**TASK TO COMPLETE:**
Reply with one number only: the count of lines below that contain the word "computer".

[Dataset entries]
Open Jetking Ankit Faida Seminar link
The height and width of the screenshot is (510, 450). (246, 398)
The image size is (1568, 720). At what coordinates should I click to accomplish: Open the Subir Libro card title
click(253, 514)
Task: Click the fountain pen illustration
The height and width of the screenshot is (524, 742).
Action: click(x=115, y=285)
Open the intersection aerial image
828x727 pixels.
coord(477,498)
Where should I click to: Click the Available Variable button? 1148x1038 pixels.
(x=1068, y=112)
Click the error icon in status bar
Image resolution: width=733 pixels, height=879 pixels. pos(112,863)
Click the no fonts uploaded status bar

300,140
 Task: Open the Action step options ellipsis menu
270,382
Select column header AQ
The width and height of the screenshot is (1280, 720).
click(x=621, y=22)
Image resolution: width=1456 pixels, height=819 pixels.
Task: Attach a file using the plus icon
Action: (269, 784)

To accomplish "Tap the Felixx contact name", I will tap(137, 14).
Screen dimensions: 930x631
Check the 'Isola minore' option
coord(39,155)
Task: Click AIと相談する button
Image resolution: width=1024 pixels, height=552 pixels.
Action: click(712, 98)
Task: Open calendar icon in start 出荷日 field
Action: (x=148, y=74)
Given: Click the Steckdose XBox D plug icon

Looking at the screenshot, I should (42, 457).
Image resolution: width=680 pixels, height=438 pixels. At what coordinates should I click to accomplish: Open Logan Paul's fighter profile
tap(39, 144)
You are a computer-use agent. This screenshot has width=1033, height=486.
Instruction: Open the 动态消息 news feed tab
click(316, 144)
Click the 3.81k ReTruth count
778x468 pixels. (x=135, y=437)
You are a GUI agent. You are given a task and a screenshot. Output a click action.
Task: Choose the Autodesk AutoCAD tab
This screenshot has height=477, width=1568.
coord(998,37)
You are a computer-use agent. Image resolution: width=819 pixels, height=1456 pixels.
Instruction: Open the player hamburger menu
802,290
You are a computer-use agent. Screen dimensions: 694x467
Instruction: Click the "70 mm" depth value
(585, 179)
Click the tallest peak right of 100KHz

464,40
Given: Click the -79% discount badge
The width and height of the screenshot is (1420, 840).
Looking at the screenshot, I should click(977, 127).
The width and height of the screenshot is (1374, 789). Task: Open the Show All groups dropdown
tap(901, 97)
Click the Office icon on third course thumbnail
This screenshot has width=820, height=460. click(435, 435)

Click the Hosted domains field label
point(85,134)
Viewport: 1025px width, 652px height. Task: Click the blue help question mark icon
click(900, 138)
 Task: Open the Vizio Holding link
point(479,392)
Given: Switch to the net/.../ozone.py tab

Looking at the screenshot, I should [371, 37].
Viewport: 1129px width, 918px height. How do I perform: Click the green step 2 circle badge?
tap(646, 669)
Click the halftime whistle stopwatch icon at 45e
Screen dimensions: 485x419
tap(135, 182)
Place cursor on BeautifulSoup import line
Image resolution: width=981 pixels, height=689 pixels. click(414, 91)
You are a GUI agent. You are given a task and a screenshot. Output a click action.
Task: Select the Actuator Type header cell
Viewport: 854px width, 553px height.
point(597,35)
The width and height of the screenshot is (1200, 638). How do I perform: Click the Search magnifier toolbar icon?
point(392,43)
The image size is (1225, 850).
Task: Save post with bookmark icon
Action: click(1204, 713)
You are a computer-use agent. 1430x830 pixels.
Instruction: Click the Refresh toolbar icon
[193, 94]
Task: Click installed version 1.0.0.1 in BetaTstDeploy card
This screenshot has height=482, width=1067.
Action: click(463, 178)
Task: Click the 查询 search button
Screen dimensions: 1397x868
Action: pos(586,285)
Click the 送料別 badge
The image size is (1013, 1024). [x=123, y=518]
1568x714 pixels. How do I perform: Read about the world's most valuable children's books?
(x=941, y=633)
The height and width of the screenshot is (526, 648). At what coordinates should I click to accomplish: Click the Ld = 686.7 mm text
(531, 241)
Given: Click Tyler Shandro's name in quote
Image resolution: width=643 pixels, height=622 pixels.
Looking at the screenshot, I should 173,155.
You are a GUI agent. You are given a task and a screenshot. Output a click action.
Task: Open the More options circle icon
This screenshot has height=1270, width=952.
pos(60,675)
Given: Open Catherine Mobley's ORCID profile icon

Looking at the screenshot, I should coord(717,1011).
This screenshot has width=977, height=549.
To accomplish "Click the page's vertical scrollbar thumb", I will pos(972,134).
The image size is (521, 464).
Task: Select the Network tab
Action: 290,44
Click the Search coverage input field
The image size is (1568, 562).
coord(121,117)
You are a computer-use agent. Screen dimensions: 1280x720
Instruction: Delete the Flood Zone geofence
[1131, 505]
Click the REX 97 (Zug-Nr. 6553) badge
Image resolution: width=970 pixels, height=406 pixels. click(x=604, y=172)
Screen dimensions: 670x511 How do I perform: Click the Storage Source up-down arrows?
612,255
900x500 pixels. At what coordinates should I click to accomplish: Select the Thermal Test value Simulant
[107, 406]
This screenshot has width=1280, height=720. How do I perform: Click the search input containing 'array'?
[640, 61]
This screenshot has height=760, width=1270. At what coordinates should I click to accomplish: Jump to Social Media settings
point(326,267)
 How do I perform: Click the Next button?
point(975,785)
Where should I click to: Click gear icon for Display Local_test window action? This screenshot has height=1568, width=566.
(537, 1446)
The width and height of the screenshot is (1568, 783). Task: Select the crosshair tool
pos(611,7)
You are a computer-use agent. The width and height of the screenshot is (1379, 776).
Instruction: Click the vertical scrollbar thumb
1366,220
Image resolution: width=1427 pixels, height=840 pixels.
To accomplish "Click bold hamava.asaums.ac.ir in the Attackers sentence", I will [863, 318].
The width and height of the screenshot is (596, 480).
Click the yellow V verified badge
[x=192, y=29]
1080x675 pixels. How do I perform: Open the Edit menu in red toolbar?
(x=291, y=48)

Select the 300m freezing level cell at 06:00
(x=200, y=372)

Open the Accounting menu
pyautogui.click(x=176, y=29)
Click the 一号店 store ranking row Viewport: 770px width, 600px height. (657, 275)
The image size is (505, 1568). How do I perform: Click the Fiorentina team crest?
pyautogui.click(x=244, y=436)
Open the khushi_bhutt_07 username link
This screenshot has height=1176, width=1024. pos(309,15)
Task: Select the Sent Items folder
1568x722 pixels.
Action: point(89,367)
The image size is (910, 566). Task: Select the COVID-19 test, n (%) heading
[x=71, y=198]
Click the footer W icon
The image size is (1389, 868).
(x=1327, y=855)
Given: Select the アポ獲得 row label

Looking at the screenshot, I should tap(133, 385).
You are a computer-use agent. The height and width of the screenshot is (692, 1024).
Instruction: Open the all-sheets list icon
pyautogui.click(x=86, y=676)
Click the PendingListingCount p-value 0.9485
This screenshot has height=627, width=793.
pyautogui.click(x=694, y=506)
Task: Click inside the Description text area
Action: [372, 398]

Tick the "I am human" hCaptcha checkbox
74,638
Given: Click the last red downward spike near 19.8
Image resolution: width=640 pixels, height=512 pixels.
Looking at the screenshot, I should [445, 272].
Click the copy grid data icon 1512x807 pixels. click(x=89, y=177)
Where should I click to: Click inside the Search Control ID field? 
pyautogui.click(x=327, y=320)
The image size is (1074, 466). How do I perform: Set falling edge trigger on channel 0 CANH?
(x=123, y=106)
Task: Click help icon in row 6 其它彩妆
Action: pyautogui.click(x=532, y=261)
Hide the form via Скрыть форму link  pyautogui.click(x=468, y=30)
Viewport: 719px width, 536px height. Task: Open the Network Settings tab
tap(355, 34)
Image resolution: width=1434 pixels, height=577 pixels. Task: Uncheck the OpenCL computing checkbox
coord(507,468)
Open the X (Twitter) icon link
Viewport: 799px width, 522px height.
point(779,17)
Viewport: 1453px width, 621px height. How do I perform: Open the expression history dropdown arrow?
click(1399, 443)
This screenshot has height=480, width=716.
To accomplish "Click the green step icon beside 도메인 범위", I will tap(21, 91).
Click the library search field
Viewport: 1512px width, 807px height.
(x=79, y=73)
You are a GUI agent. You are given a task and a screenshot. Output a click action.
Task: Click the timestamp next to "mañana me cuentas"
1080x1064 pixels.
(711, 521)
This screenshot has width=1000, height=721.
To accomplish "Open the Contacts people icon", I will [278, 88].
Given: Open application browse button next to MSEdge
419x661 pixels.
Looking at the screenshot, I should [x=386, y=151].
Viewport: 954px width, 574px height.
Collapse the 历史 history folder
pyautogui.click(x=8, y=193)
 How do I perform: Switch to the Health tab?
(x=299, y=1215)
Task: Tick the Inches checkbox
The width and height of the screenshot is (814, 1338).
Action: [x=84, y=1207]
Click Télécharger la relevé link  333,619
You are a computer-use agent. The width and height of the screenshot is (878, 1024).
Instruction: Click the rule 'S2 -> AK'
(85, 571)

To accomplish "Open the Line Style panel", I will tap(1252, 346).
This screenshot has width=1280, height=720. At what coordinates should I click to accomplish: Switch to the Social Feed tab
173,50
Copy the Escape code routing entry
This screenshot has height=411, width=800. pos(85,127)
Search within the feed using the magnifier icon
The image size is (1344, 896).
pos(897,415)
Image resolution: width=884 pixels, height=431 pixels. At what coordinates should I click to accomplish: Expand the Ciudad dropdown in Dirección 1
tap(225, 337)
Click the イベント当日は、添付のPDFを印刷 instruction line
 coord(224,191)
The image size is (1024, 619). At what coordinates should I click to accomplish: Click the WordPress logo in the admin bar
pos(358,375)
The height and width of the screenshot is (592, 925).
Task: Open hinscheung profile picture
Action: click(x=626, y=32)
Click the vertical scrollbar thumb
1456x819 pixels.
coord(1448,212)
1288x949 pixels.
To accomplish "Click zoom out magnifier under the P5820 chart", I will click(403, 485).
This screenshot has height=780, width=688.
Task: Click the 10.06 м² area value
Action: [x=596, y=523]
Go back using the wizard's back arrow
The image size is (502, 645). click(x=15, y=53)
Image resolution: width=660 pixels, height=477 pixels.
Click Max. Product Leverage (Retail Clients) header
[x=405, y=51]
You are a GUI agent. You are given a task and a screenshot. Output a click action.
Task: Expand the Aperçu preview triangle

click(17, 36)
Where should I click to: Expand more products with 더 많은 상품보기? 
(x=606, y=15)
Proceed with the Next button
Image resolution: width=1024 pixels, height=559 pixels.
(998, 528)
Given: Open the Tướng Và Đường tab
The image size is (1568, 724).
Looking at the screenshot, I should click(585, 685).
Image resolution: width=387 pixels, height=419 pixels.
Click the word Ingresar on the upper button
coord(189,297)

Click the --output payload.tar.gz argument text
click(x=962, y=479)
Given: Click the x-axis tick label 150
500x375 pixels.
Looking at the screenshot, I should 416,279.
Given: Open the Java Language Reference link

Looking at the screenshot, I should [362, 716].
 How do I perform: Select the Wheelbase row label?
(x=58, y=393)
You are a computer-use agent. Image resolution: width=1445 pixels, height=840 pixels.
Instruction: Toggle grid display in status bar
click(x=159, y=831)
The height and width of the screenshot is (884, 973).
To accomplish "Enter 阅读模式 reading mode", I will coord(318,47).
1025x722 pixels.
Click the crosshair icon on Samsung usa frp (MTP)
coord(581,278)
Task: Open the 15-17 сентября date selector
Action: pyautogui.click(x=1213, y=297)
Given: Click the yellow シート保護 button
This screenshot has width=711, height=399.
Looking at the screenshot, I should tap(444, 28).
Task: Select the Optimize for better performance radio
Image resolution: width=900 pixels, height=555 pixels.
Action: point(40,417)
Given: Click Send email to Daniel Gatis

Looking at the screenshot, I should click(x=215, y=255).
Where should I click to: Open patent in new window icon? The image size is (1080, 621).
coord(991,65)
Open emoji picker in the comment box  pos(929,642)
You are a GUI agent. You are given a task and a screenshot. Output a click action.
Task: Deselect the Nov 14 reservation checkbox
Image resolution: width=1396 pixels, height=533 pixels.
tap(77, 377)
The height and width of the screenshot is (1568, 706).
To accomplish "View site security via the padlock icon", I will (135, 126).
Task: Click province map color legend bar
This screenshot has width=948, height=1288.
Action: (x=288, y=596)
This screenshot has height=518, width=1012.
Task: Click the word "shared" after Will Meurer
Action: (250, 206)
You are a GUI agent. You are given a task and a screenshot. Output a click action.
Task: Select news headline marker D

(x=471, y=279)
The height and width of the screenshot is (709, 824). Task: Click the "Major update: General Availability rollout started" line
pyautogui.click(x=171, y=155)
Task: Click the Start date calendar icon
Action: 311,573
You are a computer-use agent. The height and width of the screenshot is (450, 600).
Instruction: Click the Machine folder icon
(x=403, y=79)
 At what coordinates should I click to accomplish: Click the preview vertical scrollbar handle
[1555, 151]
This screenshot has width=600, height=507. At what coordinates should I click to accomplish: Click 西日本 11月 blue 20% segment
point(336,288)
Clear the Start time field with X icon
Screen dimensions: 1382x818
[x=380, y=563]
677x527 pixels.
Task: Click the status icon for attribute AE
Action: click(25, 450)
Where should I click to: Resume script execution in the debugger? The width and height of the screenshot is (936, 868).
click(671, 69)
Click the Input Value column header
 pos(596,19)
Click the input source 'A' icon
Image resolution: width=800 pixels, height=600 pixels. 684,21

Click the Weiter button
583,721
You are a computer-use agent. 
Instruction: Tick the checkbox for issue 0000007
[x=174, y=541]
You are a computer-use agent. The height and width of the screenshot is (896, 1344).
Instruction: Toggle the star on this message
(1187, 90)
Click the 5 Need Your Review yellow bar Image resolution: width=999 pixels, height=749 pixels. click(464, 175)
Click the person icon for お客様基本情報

**OUTPUT FOR THIS EXERCISE:**
12